Nun beobachtete sie misstrauisch, wie der sichtlich angespannte Clemens die »Leiche« untersuchte. Die Schwester Apothekerin betete derweil laut. Frau Margarethes Erscheinen hatte ihre Lebensgeister wieder geweckt, doch die Sterbegebete hatte sie wohl schon mehr als einmal bei Nachtwachen im Halbschlaf gemurmelt.
»Was ist das?«, fragte sie, als Clemens die Schwämmchen in Elisabeths Nase kurz anhob.
»Baumwolle«, antwortete der Medikus geschäftsmäßig. »Getränkt mit wohlriechenden Essenzen. Man verschließt damit die Körperöffnungen der Toten, um üble Gerüche zu vermeiden, aber auch, um die Gesunden vor Ansteckung zu bewahren. Gerade bei Verstorbenen wie der Herzogin, die am Bluthusten oder anderen, manchmal ansteckenden Krankheiten litten. Es muss in diesem Fall auch davor gewarnt werden, die Verwandten dazu anzuhalten, den Verstorbenen zum Abschied zu küssen.«
Frau Margarethe zog sich sofort ein gehöriges Stück vom Bett zurück. »Ich werde es meinem Stiefsohn weitergeben«, erklärte sie. »Er wird sicher schon warten. Und ich habe auch bereits nach Seligenthal schicken lassen. Sie senden eine Abordnung von Nonnen, um sie aufzubahren.«
Clemens nickte ernst. »Wenn Ihr mir noch einen Hinweis erlaubt, würde ich gerade bei dieser Erkrankung darauf achten, dass es bald geschieht. Je eher die Verstorbene gewaschen und zur Bestattung hergerichtet ist, desto geringer ist die Gefahr für die Trauernden.«
Die Herzoginmutter warf der Schwester Apothekerin einen unwilligen Blick zu.
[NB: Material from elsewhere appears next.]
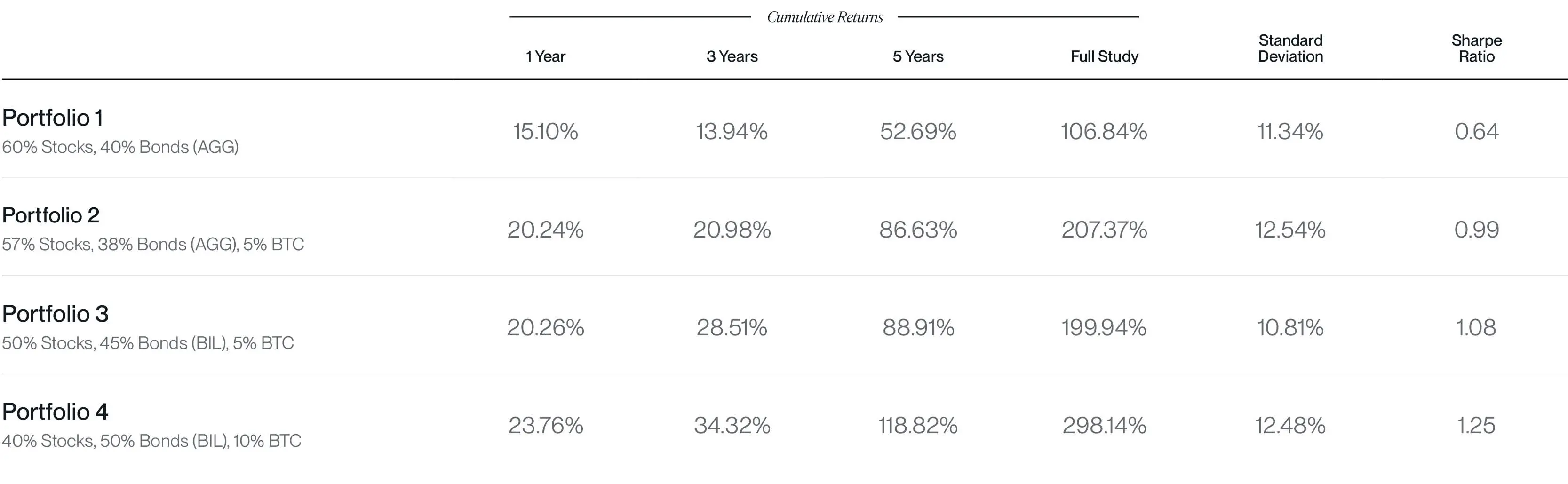Select the Full Study column header
This screenshot has width=1568, height=484.
(1104, 56)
»Warum habt Ihr uns nicht vor Ansteckung gewarnt?«, fragte sie scharf. »Ich habe ihr vorhin noch den Versöhnungskuss gewährt, um den sie bat. Ihr hättet mich auf die Gefahren hinweisen müssen!«
Die Schwester war sichtlich verwirrt. »Es ... es liegt alles in Gottes Hand ... «, murmelte sie dann.
Die Herzogin schnaubte. »Wir hätten Euch früher hinzuziehen sollen!«, sagte sie zu Clemens.
Der zuckte die Schultern. »Wie die Ehrwürdige Schwester sagt, es liegt alles in Gottes Hand. Auch ich hätte hier nicht viel mehr tun können. Was Eure Sicherheit angeht, so würde ich Euch raten, Euch so bald wie möglich in ein Badehaus zu begeben und gründlich zu schwitzen. Wenn Ihr Gott anschließend inbrünstig darum bittet, Euch zu verschonen, sollte es Euch gewährt werden.«
Die Herzoginmutter stand fahrig auf. Ihr war deutlich anzusehen, dass sie die Badewärterinnen gleich jetzt aus dem Schlaf scheuchen würde. Lucia baute sich vor ihr auf und verbeugte sich demütig.